Neonatal Services, Royal Women's Hospital, Melbourne, Australia.
The University of Melbourne, Melbourne, Australia.
Cochrane Database Syst Rev. 2021 Aug 4;8(8):CD005249. doi: 10.1002/14651858.CD005249.pub3.
Many small, sick, and preterm infants are unable to co-ordinate sucking, swallowing, and breathing, and therefore require gavage feeding. In gavage feeding, milk feeds are delivered through a tube passed via the nose or the mouth into the stomach. Intermittent bolus milk feeds may be administered by a syringe to gently push milk into the infant's stomach (push feed). Alternatively, milk can be poured into a syringe attached to the tube and allowed to drip in by gravity (gravity feed).
To determine whether use of push feeding compared with gravity feeding results in more rapid establishment of full gavage feeds without increasing adverse events among preterm or low birth weight infants, or both, who require intermittent bolus tube feeding.

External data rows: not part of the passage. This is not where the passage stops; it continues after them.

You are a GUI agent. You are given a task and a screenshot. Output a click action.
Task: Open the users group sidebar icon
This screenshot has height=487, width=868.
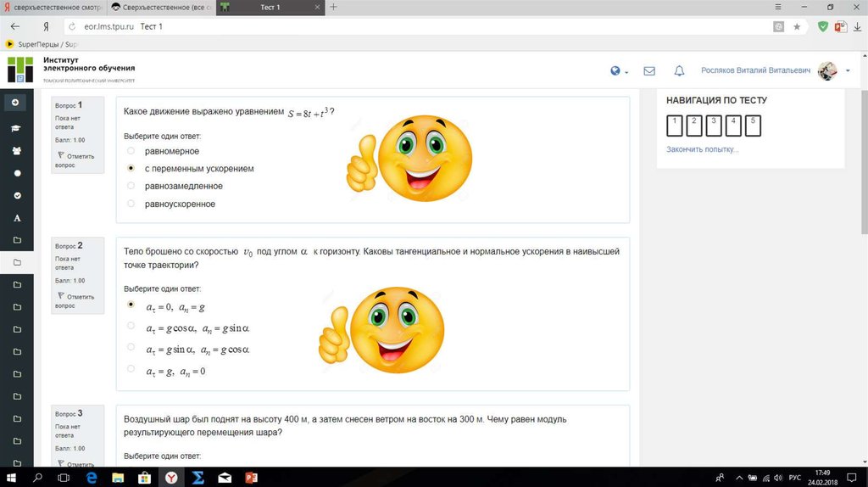[15, 150]
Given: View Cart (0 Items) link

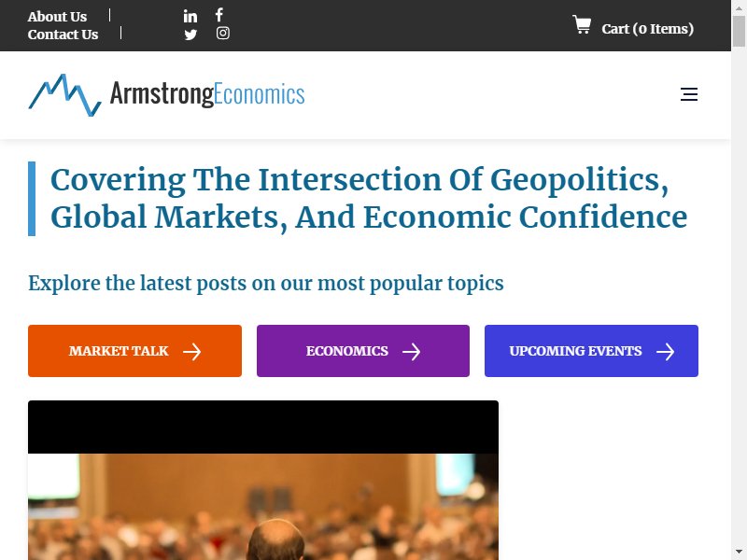Looking at the screenshot, I should [647, 29].
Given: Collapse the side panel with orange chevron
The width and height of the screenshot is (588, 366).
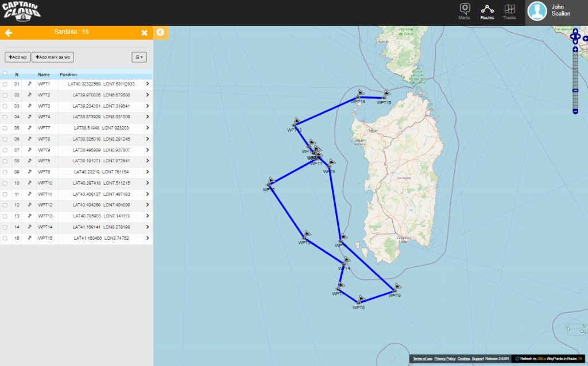Looking at the screenshot, I should coord(161,32).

We used the standard search strategy of Cochrane Neonatal to search the Cochrane Central Register of Controlled Trials (CENTRAL; 2020, Issue 7), in the Cochrane Library; Ovid MEDLINE(R) and Epub Ahead of Print, In-Process & Other Non-Indexed Citations, Daily and Versions(R); and the Cumulative Index to Nursing and Allied Health Literature (CINAHL), on 30 July 2020. We also searched clinical trials databases and the reference lists of retrieved articles for randomised controlled trials (RCTs) and quasi-RCTs.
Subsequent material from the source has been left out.